Task statement:
Identify each line in the records below that contains the word "from", and copy it.
-=-=-
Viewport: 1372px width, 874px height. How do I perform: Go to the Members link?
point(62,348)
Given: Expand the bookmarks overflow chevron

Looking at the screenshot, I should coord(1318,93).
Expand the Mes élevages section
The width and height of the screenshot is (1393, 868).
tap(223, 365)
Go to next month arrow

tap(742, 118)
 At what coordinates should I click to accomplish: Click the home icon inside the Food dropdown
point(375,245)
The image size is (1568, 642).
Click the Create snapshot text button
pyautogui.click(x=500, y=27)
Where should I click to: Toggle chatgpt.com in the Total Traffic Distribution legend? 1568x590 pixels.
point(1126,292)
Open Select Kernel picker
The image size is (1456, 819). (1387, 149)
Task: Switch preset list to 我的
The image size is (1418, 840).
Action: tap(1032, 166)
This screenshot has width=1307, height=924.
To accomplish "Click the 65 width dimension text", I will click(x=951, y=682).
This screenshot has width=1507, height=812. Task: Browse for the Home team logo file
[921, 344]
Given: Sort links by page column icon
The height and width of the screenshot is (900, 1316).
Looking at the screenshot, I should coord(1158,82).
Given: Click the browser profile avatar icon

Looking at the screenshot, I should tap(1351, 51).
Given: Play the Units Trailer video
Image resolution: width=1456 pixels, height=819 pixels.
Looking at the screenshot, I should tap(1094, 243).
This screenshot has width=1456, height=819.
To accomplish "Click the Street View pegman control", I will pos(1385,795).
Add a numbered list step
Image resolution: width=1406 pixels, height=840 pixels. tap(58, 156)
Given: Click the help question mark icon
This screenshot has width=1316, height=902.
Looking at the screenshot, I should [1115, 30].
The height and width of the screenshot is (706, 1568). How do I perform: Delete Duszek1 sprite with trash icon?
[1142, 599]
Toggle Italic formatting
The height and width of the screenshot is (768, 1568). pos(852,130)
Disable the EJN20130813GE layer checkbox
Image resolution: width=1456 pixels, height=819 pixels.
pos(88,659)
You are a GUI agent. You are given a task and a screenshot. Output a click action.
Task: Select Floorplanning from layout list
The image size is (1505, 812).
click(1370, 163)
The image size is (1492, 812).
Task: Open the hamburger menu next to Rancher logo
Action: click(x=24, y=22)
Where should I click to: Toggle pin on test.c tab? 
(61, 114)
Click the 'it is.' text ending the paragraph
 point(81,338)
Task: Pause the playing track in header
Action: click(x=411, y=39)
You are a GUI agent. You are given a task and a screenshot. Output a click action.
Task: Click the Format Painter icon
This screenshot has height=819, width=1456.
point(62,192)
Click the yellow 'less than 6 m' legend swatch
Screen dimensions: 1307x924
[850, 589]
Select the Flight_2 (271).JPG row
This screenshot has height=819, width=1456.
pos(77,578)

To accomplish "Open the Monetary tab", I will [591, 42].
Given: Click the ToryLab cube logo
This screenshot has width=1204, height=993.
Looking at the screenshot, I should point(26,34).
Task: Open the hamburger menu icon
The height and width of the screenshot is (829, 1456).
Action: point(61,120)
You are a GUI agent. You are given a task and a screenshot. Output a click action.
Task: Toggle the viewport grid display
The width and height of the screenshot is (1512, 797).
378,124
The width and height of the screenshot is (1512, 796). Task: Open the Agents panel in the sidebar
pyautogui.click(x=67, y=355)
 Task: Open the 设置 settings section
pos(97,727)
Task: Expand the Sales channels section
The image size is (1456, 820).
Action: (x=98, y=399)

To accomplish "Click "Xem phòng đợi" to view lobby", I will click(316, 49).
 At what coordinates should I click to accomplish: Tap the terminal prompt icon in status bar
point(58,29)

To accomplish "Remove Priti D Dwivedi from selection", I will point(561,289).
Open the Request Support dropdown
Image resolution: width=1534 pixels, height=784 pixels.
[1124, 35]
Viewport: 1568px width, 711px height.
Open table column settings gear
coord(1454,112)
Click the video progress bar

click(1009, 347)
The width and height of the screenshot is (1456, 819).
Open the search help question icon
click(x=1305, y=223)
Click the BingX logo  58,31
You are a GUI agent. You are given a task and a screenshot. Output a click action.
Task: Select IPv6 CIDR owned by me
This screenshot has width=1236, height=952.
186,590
-=-=-
Exercise response:
Task: Select Floorplanning from layout list
To accomplish "Remove Priti D Dwivedi from selection", I will point(561,289).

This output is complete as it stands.